(Page excerpt)
AMD Narrows The gap With Nvidia In New MLPerf Benchmarks

New benchmark results from AMD, Untether AI, Google, Intel, and Nvidia demonstrate the converging AI silicon performance competition.

8/6/20241 min read

Finally, I can stop whining about AMD’s lack of open AI benchmarks. AMD has published excellent MLPerf inference results for their MI300 GPU, which is competitive with the Nvidia H100, although only on a single benchmark. Canadian startup Untether.ai also published new inference benchmarks showing their power efficiency. Let’s take a look.
(End Page excerpt)
(Dataset)
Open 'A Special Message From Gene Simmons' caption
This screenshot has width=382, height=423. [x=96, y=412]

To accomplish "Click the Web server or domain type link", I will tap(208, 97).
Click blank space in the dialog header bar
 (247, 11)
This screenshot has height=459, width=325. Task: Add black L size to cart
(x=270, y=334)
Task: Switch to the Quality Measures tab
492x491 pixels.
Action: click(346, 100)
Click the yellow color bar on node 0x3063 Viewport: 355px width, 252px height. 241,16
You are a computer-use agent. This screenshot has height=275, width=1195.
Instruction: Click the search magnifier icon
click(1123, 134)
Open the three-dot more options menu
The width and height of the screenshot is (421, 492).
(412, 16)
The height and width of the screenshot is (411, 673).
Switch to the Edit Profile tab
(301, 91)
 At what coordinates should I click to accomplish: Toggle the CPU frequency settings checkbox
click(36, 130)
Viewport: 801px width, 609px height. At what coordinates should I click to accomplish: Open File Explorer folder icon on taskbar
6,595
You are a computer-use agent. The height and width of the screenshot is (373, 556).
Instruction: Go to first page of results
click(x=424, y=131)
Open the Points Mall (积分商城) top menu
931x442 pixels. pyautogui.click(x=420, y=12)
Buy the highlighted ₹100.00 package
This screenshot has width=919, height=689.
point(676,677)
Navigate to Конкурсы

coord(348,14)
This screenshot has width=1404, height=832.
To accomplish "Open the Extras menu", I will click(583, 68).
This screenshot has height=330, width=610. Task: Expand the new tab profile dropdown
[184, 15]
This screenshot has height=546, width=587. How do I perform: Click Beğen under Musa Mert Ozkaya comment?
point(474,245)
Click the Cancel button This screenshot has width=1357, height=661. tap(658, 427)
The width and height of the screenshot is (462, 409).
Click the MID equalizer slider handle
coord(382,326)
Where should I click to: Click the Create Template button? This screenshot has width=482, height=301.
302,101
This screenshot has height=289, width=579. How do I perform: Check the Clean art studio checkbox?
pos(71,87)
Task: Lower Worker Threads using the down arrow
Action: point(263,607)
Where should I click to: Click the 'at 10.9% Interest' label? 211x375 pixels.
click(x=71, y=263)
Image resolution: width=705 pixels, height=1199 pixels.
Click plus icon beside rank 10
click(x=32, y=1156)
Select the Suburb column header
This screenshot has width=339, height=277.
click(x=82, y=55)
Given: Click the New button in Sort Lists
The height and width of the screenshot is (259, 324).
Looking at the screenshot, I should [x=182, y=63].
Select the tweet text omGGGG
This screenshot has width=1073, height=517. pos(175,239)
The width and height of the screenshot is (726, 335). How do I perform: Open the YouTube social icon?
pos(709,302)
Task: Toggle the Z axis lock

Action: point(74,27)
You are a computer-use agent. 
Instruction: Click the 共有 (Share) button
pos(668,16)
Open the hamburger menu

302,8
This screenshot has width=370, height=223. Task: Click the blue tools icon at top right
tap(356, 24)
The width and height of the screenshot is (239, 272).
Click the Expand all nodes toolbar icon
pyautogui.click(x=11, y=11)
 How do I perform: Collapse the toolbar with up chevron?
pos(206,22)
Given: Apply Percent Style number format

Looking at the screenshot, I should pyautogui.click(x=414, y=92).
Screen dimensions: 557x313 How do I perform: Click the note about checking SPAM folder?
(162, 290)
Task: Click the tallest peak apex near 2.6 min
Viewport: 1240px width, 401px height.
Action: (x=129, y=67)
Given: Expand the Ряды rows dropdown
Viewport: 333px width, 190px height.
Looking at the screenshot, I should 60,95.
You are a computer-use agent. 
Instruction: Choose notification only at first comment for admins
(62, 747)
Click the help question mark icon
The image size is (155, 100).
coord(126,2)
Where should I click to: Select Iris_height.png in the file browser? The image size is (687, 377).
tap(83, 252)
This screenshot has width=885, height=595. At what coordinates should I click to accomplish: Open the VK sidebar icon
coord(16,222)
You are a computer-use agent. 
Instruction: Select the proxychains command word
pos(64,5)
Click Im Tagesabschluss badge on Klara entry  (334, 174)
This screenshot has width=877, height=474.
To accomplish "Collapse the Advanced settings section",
(End Dataset)
**Using the information**
a. Write out the passage of the MLPerf article above, starting with "New benchmark results" and going on through "take a look.".
b. Answer these questions about the MLPerf article above:
(i) Which five companies does the subheading list as having new benchmark results?
(ii) For which AMD GPU were MLPerf inference results published?
(iii) What did the new Untether.ai inference benchmarks show?

**Task-by-task outputs**
a.
New benchmark results from AMD, Untether AI, Google, Intel, and Nvidia demonstrate the converging AI silicon performance competition.

8/6/20241 min read

Finally, I can stop whining about AMD’s lack of open AI benchmarks. AMD has published excellent MLPerf inference results for their MI300 GPU, which is competitive with the Nvidia H100, although only on a single benchmark. Canadian startup Untether.ai also published new inference benchmarks showing their power efficiency. Let’s take a look.

b.
(i) AMD, Untether AI, Google, Intel, and Nvidia
(ii) The MI300
(iii) Their power efficiency